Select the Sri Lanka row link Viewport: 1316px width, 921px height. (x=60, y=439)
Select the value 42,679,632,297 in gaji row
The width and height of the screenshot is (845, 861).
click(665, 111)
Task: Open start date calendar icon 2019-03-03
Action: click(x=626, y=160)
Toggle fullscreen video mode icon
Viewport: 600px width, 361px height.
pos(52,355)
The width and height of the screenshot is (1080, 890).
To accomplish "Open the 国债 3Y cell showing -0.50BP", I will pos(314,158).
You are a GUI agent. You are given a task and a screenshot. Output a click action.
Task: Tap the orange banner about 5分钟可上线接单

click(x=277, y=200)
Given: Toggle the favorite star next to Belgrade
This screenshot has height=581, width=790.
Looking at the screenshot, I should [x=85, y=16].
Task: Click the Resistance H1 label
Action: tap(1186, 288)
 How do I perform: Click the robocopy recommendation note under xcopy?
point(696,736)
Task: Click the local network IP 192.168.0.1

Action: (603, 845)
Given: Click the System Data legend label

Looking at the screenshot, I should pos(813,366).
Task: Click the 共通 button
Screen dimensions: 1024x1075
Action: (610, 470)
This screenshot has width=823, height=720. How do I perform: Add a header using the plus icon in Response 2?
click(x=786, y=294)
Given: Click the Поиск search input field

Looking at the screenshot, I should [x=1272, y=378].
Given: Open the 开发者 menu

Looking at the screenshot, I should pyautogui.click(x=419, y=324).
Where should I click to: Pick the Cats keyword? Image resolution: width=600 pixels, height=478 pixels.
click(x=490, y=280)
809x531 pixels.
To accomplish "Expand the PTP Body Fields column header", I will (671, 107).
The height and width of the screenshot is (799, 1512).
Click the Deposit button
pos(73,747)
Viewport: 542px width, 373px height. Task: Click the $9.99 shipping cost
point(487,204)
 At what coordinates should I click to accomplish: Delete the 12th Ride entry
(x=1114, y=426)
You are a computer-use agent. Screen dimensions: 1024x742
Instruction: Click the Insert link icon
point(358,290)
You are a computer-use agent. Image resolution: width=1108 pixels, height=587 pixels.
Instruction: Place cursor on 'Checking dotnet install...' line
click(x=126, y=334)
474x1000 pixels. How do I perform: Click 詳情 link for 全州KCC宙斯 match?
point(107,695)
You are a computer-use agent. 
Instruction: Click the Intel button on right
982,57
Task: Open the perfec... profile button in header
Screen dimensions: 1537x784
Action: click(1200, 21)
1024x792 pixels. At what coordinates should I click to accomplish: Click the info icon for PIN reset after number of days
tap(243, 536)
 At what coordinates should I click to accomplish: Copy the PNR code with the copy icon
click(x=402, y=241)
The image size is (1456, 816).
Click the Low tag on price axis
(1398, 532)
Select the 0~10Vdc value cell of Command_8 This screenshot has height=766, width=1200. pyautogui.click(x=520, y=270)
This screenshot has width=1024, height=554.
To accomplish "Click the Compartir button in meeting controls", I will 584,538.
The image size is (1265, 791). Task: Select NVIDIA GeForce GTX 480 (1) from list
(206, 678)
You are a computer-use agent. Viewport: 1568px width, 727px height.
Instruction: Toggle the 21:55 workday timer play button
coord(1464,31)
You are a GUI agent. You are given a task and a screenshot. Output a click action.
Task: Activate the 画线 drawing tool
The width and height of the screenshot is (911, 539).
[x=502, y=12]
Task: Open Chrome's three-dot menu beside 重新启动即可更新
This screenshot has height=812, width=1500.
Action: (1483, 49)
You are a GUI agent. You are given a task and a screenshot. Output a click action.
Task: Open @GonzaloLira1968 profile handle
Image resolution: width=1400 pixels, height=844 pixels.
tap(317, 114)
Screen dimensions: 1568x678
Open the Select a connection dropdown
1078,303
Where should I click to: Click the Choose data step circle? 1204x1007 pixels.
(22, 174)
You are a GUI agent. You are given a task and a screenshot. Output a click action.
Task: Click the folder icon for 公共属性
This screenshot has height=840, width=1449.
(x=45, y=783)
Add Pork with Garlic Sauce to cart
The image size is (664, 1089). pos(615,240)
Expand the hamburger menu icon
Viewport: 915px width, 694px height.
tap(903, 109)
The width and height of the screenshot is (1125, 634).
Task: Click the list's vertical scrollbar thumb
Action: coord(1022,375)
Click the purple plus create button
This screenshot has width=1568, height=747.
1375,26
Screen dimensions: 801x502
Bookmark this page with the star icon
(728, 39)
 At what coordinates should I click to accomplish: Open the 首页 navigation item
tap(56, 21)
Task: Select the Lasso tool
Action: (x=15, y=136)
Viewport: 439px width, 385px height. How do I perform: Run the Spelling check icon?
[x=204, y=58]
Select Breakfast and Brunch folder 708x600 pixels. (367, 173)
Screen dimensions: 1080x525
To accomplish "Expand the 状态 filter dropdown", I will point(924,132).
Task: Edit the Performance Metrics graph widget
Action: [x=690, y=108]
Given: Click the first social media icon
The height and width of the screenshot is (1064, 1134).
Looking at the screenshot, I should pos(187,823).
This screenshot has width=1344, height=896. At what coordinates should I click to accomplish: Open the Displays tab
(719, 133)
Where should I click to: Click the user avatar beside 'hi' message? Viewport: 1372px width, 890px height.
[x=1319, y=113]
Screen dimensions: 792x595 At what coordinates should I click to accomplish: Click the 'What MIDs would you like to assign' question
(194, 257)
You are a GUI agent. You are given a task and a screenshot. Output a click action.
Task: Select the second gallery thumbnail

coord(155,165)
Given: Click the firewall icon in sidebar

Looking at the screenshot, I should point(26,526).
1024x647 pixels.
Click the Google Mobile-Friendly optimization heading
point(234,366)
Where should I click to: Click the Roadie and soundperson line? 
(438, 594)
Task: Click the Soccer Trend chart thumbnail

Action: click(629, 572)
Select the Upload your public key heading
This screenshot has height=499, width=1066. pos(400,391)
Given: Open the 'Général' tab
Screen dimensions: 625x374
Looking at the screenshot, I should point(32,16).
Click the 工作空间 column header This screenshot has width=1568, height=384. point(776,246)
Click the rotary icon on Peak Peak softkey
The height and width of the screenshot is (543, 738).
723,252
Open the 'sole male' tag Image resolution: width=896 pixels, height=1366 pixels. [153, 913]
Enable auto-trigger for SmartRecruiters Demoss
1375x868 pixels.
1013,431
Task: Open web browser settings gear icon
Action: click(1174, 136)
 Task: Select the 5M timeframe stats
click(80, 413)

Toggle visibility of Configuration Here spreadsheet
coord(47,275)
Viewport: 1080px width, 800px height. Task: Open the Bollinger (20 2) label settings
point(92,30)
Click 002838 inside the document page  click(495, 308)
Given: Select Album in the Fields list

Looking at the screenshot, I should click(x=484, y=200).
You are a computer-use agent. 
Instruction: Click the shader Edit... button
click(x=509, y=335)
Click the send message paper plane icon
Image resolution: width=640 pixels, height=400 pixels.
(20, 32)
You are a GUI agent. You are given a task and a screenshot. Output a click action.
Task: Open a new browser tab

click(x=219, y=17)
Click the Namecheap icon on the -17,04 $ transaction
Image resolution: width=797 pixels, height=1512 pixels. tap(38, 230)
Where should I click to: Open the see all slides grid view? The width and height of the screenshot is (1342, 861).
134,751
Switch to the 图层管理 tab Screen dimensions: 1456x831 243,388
***
**EXERCISE GOAL**
Using the material above, write out each entry again with nothing changed.

**SOLUTION FOR THIS TASK**
Select the Sri Lanka row link Viewport: 1316px width, 921px height. (x=60, y=439)
Select the value 42,679,632,297 in gaji row
The width and height of the screenshot is (845, 861).
click(665, 111)
Task: Open start date calendar icon 2019-03-03
Action: click(x=626, y=160)
Toggle fullscreen video mode icon
Viewport: 600px width, 361px height.
pos(52,355)
The width and height of the screenshot is (1080, 890).
To accomplish "Open the 国债 3Y cell showing -0.50BP", I will pos(314,158).
You are a GUI agent. You are given a task and a screenshot. Output a click action.
Task: Tap the orange banner about 5分钟可上线接单

click(x=277, y=200)
Given: Toggle the favorite star next to Belgrade
This screenshot has height=581, width=790.
Looking at the screenshot, I should [x=85, y=16].
Task: Click the Resistance H1 label
Action: tap(1186, 288)
 How do I perform: Click the robocopy recommendation note under xcopy?
point(696,736)
Task: Click the local network IP 192.168.0.1

Action: (603, 845)
Given: Click the System Data legend label

Looking at the screenshot, I should pos(813,366).
Task: Click the 共通 button
Screen dimensions: 1024x1075
Action: (610, 470)
This screenshot has width=823, height=720. How do I perform: Add a header using the plus icon in Response 2?
click(x=786, y=294)
Given: Click the Поиск search input field

Looking at the screenshot, I should [x=1272, y=378].
Given: Open the 开发者 menu

Looking at the screenshot, I should pyautogui.click(x=419, y=324).
Where should I click to: Pick the Cats keyword? Image resolution: width=600 pixels, height=478 pixels.
click(x=490, y=280)
809x531 pixels.
To accomplish "Expand the PTP Body Fields column header", I will (671, 107).
The height and width of the screenshot is (799, 1512).
Click the Deposit button
pos(73,747)
Viewport: 542px width, 373px height. Task: Click the $9.99 shipping cost
point(487,204)
 At what coordinates should I click to accomplish: Delete the 12th Ride entry
(x=1114, y=426)
You are a computer-use agent. Screen dimensions: 1024x742
Instruction: Click the Insert link icon
point(358,290)
You are a computer-use agent. Image resolution: width=1108 pixels, height=587 pixels.
Instruction: Place cursor on 'Checking dotnet install...' line
click(x=126, y=334)
474x1000 pixels. How do I perform: Click 詳情 link for 全州KCC宙斯 match?
point(107,695)
You are a computer-use agent. 
Instruction: Click the Intel button on right
982,57
Task: Open the perfec... profile button in header
Screen dimensions: 1537x784
Action: click(1200, 21)
1024x792 pixels. At what coordinates should I click to accomplish: Click the info icon for PIN reset after number of days
tap(243, 536)
 At what coordinates should I click to accomplish: Copy the PNR code with the copy icon
click(x=402, y=241)
The image size is (1456, 816).
Click the Low tag on price axis
(1398, 532)
Select the 0~10Vdc value cell of Command_8 This screenshot has height=766, width=1200. pyautogui.click(x=520, y=270)
This screenshot has width=1024, height=554.
To accomplish "Click the Compartir button in meeting controls", I will 584,538.
The image size is (1265, 791). Task: Select NVIDIA GeForce GTX 480 (1) from list
(206, 678)
You are a computer-use agent. Viewport: 1568px width, 727px height.
Instruction: Toggle the 21:55 workday timer play button
coord(1464,31)
You are a GUI agent. You are given a task and a screenshot. Output a click action.
Task: Activate the 画线 drawing tool
The width and height of the screenshot is (911, 539).
[x=502, y=12]
Task: Open Chrome's three-dot menu beside 重新启动即可更新
This screenshot has height=812, width=1500.
Action: (1483, 49)
You are a GUI agent. You are given a task and a screenshot. Output a click action.
Task: Open @GonzaloLira1968 profile handle
Image resolution: width=1400 pixels, height=844 pixels.
tap(317, 114)
Screen dimensions: 1568x678
Open the Select a connection dropdown
1078,303
Where should I click to: Click the Choose data step circle? 1204x1007 pixels.
(22, 174)
You are a GUI agent. You are given a task and a screenshot. Output a click action.
Task: Click the folder icon for 公共属性
This screenshot has height=840, width=1449.
(x=45, y=783)
Add Pork with Garlic Sauce to cart
The image size is (664, 1089). pos(615,240)
Expand the hamburger menu icon
Viewport: 915px width, 694px height.
tap(903, 109)
The width and height of the screenshot is (1125, 634).
Task: Click the list's vertical scrollbar thumb
Action: coord(1022,375)
Click the purple plus create button
This screenshot has width=1568, height=747.
1375,26
Screen dimensions: 801x502
Bookmark this page with the star icon
(728, 39)
 At what coordinates should I click to accomplish: Open the 首页 navigation item
tap(56, 21)
Task: Select the Lasso tool
Action: (x=15, y=136)
Viewport: 439px width, 385px height. How do I perform: Run the Spelling check icon?
[x=204, y=58]
Select Breakfast and Brunch folder 708x600 pixels. (367, 173)
Screen dimensions: 1080x525
To accomplish "Expand the 状态 filter dropdown", I will point(924,132).
Task: Edit the Performance Metrics graph widget
Action: [x=690, y=108]
Given: Click the first social media icon
The height and width of the screenshot is (1064, 1134).
Looking at the screenshot, I should pos(187,823).
This screenshot has width=1344, height=896. At what coordinates should I click to accomplish: Open the Displays tab
(719, 133)
Where should I click to: Click the user avatar beside 'hi' message? Viewport: 1372px width, 890px height.
[x=1319, y=113]
Screen dimensions: 792x595 At what coordinates should I click to accomplish: Click the 'What MIDs would you like to assign' question
(194, 257)
You are a GUI agent. You are given a task and a screenshot. Output a click action.
Task: Select the second gallery thumbnail

coord(155,165)
Given: Click the firewall icon in sidebar

Looking at the screenshot, I should point(26,526).
1024x647 pixels.
Click the Google Mobile-Friendly optimization heading
point(234,366)
Where should I click to: Click the Roadie and soundperson line? 
(438, 594)
Task: Click the Soccer Trend chart thumbnail

Action: click(629, 572)
Select the Upload your public key heading
This screenshot has height=499, width=1066. pos(400,391)
Given: Open the 'Général' tab
Screen dimensions: 625x374
Looking at the screenshot, I should point(32,16).
Click the 工作空间 column header This screenshot has width=1568, height=384. point(776,246)
Click the rotary icon on Peak Peak softkey
The height and width of the screenshot is (543, 738).
723,252
Open the 'sole male' tag Image resolution: width=896 pixels, height=1366 pixels. [153, 913]
Enable auto-trigger for SmartRecruiters Demoss
1375x868 pixels.
1013,431
Task: Open web browser settings gear icon
Action: click(1174, 136)
 Task: Select the 5M timeframe stats
click(80, 413)

Toggle visibility of Configuration Here spreadsheet
coord(47,275)
Viewport: 1080px width, 800px height. Task: Open the Bollinger (20 2) label settings
point(92,30)
Click 002838 inside the document page  click(495, 308)
Given: Select Album in the Fields list

Looking at the screenshot, I should click(x=484, y=200).
You are a computer-use agent. 
Instruction: Click the shader Edit... button
click(x=509, y=335)
Click the send message paper plane icon
Image resolution: width=640 pixels, height=400 pixels.
(20, 32)
You are a GUI agent. You are given a task and a screenshot. Output a click action.
Task: Open a new browser tab

click(x=219, y=17)
Click the Namecheap icon on the -17,04 $ transaction
Image resolution: width=797 pixels, height=1512 pixels. tap(38, 230)
Where should I click to: Open the see all slides grid view? The width and height of the screenshot is (1342, 861).
134,751
Switch to the 图层管理 tab Screen dimensions: 1456x831 243,388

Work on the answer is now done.